- Directed by: Andy Conlan
- Written by: Andy Conlan
- Produced by: Andy Conlan
- Starring: Andy Conlan
- Cinematography: Duncan Cole
- Edited by: Ahab Blin
- Music by: Don McGlashan
- Release date: 11 July 2007;
- Running time: 90 min
- Country: New Zealand
- Language: English
- Budget: $50,000

= The Last Magic Show =

The Last Magic Show is a 2007 New Zealand film starring and written and directed by Andy Conlan. It debuted at Dances With Films festival in July 2007 where it received an honorable mention. Cinematographer Duncan Cole won Best Technical Contribution to a Digital Feature 2007 Air New Zealand Screen Awards.

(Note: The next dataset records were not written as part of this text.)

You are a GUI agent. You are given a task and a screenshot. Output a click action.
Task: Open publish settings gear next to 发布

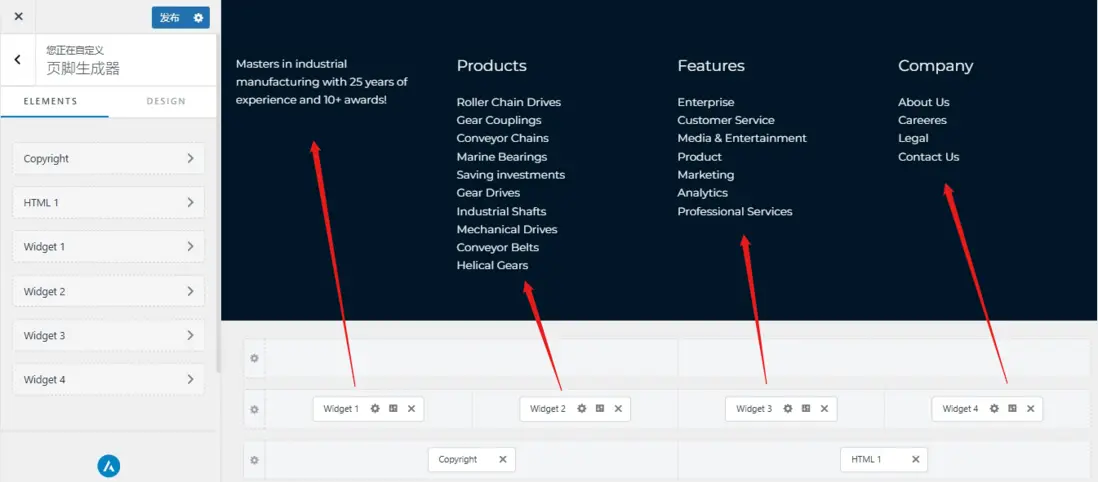point(198,17)
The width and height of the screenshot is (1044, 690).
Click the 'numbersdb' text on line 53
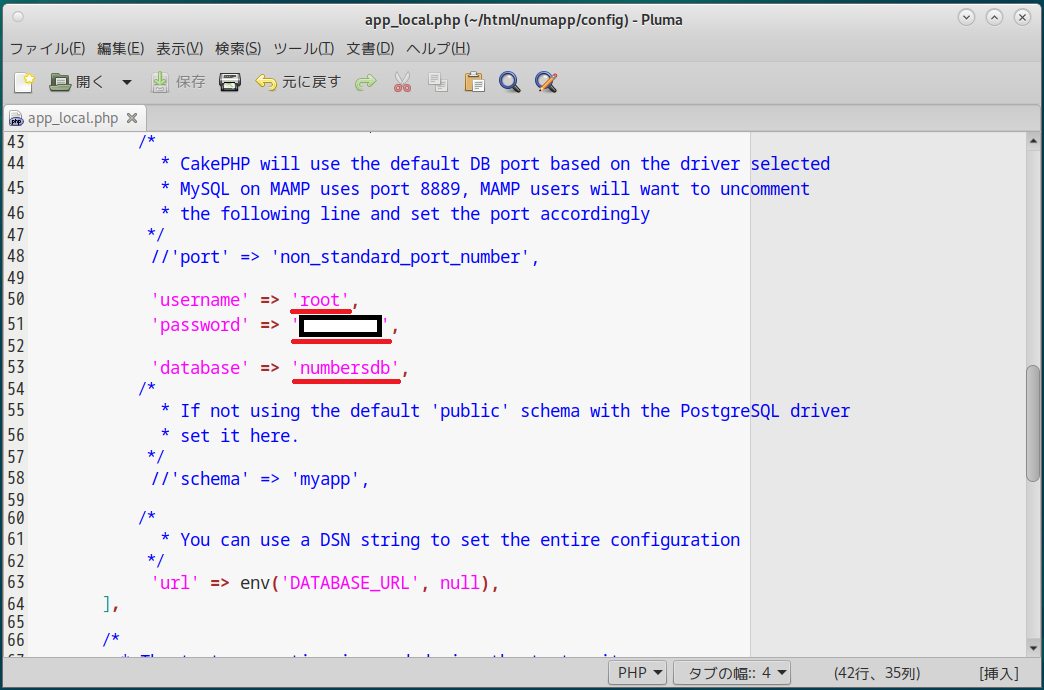(345, 368)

The film was shot in Auckland in April and May 2005 with a budget of $50,000 with cast and crew working on a points system.

==Cast==
- Andy Conlan as Ronny Roman
- Georgie Hill as Sarah March
- Jade Collins as Celestine Richards
- Michael Hurst as Trevor Norton
- Alexander Anderson as Henry Peters
- Matthew Sunderland as Lemuel
- Lucy Wigmore as Margot

==Reception==
James Croot of the Press gave it 3 stars and says it is "an uneven, but quirky and engaging, romance." He adds "Not exactly magic, but by no means the worst show in town." In Film Threat Georgia Menides wrote "Well acted, darkly lit, and gorgeously shot, the dark undertones of this story seem to ooze off the screen. " She finishes "you will be reminded of exactly why you love independent cinema."